#### PROBLEM TO SOLVE:
When you find the line with "Riflessioni sullo stato" among the records below, reproduce it and each line after it exactly, ending with the line with "da (44, 271)".

*** INFORMATION GIVEN Section Begins ***

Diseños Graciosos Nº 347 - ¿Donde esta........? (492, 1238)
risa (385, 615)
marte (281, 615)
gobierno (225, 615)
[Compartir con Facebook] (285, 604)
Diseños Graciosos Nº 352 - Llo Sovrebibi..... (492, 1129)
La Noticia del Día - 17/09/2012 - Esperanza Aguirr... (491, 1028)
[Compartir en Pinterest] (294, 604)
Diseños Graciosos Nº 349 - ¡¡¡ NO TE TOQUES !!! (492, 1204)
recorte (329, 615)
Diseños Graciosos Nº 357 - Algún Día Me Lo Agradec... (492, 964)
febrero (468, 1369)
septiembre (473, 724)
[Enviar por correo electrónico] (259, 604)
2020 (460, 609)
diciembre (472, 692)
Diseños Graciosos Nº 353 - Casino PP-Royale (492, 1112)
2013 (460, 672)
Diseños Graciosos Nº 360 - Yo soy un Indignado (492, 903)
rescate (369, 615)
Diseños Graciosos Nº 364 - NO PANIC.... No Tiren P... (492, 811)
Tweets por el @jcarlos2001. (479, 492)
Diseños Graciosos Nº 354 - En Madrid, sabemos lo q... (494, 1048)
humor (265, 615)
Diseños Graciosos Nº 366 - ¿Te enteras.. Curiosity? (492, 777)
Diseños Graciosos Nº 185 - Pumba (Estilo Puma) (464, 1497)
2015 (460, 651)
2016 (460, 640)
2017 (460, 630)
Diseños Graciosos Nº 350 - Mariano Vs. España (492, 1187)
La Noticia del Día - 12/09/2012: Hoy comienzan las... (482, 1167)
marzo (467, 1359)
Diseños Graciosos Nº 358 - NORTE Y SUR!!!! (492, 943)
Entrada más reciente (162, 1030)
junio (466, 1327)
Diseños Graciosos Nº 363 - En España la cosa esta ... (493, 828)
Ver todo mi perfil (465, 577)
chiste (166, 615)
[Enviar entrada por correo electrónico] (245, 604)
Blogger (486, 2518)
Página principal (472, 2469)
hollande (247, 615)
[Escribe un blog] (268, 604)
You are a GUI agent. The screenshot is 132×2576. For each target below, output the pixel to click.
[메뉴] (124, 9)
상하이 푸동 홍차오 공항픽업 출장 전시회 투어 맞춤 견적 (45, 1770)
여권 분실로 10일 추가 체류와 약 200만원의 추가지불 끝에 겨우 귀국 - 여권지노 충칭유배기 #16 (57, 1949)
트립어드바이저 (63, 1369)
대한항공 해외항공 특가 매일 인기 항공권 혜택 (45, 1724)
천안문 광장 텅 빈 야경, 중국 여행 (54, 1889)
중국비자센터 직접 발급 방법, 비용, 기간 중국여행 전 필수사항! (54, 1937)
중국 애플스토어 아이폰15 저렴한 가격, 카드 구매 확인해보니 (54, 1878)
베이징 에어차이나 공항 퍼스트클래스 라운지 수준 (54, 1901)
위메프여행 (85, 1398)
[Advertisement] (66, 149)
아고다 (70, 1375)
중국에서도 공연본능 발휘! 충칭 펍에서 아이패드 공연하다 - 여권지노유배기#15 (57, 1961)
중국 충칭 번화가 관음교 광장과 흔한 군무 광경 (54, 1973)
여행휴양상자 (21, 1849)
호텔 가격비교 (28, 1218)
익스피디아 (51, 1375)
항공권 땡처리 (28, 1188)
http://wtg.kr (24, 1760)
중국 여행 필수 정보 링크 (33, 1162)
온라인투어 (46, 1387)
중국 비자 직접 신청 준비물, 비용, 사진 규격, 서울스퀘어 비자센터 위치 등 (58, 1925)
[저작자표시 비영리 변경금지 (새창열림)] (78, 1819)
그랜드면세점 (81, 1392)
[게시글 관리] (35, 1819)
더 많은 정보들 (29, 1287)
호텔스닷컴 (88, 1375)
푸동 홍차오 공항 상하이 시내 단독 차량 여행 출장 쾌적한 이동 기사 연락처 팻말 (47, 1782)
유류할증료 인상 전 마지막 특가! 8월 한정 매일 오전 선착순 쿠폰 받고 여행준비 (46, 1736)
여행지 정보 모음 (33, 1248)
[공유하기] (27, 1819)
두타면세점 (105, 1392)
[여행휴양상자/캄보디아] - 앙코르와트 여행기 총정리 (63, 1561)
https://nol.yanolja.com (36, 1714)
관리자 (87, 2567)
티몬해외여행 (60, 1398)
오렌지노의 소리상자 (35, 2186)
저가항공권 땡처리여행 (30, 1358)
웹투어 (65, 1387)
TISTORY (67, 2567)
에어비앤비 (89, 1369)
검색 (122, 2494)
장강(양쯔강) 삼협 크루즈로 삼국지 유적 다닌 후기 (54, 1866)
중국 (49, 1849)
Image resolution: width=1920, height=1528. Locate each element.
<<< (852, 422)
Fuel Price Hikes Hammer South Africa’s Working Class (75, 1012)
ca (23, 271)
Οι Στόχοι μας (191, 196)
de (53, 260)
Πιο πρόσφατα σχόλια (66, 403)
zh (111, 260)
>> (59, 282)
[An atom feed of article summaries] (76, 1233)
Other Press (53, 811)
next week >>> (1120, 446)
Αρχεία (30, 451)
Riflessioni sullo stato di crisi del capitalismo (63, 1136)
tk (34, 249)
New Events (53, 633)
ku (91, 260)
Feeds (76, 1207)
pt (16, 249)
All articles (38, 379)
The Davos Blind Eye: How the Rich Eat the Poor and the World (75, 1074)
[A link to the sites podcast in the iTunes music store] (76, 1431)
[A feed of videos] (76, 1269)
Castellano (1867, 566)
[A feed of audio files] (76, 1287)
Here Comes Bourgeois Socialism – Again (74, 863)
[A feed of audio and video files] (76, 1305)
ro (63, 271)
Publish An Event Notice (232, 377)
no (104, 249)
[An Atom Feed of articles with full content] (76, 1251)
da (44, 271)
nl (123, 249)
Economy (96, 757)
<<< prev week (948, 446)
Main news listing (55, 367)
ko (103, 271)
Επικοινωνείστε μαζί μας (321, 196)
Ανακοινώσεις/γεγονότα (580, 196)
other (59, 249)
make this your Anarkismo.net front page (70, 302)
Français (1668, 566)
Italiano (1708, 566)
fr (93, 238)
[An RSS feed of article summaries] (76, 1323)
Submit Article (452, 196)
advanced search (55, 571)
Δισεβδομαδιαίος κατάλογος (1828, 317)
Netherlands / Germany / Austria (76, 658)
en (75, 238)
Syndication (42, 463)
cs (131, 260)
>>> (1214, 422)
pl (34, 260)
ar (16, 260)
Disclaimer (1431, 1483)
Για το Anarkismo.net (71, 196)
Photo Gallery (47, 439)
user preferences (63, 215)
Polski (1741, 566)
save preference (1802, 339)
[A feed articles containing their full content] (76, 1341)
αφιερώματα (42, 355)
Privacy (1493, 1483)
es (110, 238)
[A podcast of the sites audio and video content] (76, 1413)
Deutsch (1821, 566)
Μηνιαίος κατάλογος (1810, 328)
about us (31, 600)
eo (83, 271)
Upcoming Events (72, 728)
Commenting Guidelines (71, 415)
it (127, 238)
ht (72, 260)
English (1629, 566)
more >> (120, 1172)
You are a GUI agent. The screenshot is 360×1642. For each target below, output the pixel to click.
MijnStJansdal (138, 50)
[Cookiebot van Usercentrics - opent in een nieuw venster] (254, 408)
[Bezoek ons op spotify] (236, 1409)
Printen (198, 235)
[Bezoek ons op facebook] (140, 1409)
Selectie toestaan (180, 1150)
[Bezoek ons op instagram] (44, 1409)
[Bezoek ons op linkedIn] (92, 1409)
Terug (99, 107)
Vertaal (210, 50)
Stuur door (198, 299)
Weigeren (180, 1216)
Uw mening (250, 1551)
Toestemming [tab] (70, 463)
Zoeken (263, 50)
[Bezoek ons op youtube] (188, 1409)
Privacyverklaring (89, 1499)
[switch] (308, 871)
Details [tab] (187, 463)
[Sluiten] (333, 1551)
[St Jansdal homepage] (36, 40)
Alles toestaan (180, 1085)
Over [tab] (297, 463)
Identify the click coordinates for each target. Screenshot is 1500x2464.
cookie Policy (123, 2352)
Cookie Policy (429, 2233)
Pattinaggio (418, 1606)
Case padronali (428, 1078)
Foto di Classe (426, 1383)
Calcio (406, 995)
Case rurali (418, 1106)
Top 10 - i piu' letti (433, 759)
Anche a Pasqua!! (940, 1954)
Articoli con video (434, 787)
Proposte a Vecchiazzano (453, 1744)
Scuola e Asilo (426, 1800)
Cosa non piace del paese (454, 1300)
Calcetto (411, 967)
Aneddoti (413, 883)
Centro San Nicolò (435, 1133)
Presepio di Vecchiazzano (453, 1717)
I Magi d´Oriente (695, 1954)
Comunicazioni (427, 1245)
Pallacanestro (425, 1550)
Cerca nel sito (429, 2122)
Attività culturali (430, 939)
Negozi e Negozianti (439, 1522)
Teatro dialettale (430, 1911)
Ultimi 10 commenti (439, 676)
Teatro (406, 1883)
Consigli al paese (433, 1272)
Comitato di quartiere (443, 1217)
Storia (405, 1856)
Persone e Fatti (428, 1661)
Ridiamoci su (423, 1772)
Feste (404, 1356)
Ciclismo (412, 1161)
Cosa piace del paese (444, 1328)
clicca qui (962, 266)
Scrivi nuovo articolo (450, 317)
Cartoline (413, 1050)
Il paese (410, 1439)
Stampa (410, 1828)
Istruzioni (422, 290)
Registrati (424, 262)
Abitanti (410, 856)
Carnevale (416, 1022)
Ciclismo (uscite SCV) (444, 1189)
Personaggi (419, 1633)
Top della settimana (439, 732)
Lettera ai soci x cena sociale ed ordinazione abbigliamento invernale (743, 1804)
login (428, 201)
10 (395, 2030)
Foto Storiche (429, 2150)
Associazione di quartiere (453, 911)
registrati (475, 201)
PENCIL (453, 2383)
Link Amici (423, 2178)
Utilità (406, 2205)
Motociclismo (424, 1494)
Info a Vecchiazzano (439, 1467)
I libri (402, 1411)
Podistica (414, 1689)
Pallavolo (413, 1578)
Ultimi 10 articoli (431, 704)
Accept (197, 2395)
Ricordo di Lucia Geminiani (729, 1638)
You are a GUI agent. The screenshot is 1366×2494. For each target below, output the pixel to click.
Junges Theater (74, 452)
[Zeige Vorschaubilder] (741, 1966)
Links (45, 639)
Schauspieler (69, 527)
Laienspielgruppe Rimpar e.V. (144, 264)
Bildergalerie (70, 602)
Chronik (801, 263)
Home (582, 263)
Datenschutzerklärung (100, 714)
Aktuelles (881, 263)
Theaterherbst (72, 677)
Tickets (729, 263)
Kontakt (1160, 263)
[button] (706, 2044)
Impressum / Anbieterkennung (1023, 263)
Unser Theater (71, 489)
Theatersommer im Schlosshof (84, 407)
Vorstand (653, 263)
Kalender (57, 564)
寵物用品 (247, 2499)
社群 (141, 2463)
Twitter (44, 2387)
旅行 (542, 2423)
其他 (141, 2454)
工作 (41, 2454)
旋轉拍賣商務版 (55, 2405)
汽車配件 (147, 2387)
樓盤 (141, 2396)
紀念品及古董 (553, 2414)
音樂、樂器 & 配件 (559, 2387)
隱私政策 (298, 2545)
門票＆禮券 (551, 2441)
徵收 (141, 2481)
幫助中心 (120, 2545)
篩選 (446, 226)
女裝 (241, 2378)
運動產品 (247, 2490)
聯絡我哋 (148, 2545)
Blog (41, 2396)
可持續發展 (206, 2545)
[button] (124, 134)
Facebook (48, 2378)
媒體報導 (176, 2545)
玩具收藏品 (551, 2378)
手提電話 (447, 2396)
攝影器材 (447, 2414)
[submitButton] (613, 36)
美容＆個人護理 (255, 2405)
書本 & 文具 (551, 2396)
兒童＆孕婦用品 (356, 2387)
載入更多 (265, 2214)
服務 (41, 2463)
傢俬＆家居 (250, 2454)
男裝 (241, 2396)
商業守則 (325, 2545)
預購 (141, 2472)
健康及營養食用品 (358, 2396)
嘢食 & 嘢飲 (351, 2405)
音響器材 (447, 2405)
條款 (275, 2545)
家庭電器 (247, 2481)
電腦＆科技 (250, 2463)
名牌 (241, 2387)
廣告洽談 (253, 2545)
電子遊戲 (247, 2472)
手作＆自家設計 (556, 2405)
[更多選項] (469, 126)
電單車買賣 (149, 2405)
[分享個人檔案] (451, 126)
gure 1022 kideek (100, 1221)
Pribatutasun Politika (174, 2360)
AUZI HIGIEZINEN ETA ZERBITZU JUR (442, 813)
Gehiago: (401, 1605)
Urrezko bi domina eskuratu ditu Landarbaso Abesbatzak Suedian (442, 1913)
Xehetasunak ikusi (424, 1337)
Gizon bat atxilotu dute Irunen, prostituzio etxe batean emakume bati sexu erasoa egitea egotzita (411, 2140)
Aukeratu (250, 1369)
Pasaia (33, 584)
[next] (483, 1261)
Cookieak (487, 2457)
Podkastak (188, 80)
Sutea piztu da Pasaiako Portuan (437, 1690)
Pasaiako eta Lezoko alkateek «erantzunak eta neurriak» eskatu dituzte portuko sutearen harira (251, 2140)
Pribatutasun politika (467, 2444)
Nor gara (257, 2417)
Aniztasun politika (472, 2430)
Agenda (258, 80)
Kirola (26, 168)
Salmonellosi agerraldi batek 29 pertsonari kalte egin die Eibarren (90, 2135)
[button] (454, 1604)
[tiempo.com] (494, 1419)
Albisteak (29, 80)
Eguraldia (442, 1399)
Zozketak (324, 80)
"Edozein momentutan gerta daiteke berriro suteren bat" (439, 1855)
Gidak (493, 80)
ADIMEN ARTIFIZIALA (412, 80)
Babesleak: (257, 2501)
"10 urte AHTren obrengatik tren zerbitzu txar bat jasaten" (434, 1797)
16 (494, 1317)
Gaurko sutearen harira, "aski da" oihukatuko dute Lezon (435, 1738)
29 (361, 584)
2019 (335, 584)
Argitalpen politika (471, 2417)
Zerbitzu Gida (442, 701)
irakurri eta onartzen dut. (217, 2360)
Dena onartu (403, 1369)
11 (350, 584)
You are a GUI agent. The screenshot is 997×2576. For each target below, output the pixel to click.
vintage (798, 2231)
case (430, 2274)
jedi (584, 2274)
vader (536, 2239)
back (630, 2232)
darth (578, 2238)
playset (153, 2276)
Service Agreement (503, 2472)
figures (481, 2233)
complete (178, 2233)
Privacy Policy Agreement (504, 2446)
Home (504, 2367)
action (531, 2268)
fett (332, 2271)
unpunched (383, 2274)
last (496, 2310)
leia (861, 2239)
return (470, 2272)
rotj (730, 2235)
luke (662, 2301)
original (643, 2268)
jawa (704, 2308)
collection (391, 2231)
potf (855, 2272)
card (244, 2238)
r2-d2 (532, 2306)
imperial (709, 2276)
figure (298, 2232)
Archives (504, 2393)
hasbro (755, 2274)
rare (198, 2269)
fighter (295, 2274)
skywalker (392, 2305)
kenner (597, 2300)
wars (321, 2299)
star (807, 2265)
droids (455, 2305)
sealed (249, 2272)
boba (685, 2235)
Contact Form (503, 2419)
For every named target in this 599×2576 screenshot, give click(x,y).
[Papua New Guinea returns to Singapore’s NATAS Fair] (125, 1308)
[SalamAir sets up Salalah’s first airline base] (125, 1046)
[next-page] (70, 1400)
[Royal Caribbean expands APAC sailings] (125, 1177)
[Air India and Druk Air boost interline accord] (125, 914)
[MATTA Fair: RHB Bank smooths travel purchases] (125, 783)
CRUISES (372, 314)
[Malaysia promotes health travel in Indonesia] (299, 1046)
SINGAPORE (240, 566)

*** INFORMATION GIVEN Section Ends ***

#### RESPONSE:
Riflessioni sullo stato di crisi del capitalismo (63, 1136)
tk (34, 249)
New Events (53, 633)
ku (91, 260)
Feeds (76, 1207)
pt (16, 249)
All articles (38, 379)
The Davos Blind Eye: How the Rich Eat the Poor and the World (75, 1074)
[A link to the sites podcast in the iTunes music store] (76, 1431)
[A feed of videos] (76, 1269)
Castellano (1867, 566)
[A feed of audio files] (76, 1287)
Here Comes Bourgeois Socialism – Again (74, 863)
[A feed of audio and video files] (76, 1305)
ro (63, 271)
Publish An Event Notice (232, 377)
no (104, 249)
[An Atom Feed of articles with full content] (76, 1251)
da (44, 271)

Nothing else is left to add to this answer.